**Problem to solve:**
The line containing "Instruction: Focus the" marks the start, and the last line of the records below marks the end. Print that run exactly and nothing else.

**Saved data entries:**
##########

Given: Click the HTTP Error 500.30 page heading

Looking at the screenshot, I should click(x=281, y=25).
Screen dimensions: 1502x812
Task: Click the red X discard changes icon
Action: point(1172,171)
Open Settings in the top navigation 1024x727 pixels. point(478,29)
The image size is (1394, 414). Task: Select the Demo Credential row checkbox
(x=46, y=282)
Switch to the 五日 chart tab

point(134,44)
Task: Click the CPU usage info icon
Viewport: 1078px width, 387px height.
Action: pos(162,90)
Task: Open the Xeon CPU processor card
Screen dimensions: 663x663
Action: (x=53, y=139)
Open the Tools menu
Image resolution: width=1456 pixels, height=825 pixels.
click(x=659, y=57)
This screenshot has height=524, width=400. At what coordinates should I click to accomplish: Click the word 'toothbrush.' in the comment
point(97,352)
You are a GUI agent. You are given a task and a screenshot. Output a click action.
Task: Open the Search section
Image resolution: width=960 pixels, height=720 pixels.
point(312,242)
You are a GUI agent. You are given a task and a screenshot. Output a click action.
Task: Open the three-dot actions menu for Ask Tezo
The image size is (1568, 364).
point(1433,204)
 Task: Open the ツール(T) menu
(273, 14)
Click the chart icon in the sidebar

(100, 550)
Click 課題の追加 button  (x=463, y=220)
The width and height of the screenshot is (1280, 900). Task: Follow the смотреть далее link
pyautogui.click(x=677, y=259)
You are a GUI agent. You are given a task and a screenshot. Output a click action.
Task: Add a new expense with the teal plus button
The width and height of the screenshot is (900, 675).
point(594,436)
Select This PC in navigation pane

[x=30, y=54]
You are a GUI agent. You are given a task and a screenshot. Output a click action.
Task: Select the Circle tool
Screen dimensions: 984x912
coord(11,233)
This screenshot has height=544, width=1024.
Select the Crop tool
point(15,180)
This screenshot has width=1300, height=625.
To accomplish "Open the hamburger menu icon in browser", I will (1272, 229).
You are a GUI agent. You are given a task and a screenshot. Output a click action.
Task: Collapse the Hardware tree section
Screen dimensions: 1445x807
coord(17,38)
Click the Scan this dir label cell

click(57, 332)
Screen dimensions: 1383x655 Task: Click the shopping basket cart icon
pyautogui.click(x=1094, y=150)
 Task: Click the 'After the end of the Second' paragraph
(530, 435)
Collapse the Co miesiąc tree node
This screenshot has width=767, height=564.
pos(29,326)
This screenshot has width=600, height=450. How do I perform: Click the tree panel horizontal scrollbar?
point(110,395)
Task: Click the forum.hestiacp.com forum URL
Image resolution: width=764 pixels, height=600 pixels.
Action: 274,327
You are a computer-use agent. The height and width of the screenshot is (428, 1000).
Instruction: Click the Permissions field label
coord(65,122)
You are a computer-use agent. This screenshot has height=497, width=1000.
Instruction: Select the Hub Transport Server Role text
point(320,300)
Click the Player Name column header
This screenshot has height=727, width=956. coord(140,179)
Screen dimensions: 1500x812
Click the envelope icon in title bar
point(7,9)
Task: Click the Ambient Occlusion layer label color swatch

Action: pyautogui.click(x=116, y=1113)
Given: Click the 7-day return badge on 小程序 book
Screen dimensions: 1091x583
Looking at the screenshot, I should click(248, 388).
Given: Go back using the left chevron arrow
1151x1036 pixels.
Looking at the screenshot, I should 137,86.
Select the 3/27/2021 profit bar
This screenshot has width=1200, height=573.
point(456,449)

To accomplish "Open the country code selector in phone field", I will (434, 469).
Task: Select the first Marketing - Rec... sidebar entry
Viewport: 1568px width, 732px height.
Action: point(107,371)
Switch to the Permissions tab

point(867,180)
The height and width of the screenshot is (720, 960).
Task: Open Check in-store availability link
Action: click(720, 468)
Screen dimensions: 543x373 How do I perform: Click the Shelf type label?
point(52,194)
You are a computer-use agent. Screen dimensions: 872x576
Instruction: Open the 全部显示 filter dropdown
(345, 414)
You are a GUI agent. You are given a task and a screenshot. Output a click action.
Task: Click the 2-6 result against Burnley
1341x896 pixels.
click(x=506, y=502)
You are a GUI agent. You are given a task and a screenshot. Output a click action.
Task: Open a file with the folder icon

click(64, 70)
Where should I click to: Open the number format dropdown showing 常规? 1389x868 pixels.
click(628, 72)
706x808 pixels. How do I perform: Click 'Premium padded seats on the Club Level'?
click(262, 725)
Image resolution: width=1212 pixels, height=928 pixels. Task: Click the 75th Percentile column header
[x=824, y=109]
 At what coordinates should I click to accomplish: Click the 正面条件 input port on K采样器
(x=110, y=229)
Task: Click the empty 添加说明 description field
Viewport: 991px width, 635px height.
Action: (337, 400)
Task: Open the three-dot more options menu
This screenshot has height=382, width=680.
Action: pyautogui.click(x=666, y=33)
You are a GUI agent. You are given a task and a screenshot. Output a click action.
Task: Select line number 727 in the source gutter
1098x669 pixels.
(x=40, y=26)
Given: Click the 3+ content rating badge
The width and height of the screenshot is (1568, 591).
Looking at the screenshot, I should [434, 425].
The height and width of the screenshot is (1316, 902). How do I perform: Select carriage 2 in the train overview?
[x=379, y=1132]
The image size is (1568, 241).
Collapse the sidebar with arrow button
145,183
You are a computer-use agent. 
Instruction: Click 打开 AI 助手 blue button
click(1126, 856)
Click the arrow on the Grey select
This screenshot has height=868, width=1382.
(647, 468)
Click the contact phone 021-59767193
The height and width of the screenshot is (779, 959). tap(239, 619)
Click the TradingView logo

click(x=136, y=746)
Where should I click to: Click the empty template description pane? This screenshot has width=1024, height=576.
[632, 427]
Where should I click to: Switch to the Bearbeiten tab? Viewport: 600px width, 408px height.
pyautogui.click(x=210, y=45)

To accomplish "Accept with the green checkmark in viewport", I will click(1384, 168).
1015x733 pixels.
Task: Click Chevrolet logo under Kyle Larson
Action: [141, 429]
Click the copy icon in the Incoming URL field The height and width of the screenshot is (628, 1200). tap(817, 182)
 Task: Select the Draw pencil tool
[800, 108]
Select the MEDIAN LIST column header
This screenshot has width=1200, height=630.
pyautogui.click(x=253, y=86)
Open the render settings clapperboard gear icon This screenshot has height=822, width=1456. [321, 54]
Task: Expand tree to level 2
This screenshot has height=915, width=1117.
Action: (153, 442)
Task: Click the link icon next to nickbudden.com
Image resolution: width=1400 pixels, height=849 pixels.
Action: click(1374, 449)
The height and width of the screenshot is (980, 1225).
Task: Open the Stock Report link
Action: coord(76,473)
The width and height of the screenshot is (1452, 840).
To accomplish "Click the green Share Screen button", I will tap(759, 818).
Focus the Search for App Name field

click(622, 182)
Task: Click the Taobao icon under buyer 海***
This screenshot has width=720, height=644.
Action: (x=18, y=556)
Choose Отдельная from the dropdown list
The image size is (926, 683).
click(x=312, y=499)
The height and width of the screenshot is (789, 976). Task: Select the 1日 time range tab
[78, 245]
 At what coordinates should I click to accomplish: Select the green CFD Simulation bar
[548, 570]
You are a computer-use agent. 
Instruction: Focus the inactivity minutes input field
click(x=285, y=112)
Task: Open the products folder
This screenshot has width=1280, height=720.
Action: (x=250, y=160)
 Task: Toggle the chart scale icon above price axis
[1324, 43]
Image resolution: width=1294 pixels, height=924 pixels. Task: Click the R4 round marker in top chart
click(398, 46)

##########

**Task solution:**
Instruction: Focus the inactivity minutes input field
click(x=285, y=112)
Task: Open the products folder
This screenshot has width=1280, height=720.
Action: (x=250, y=160)
 Task: Toggle the chart scale icon above price axis
[1324, 43]
Image resolution: width=1294 pixels, height=924 pixels. Task: Click the R4 round marker in top chart
click(398, 46)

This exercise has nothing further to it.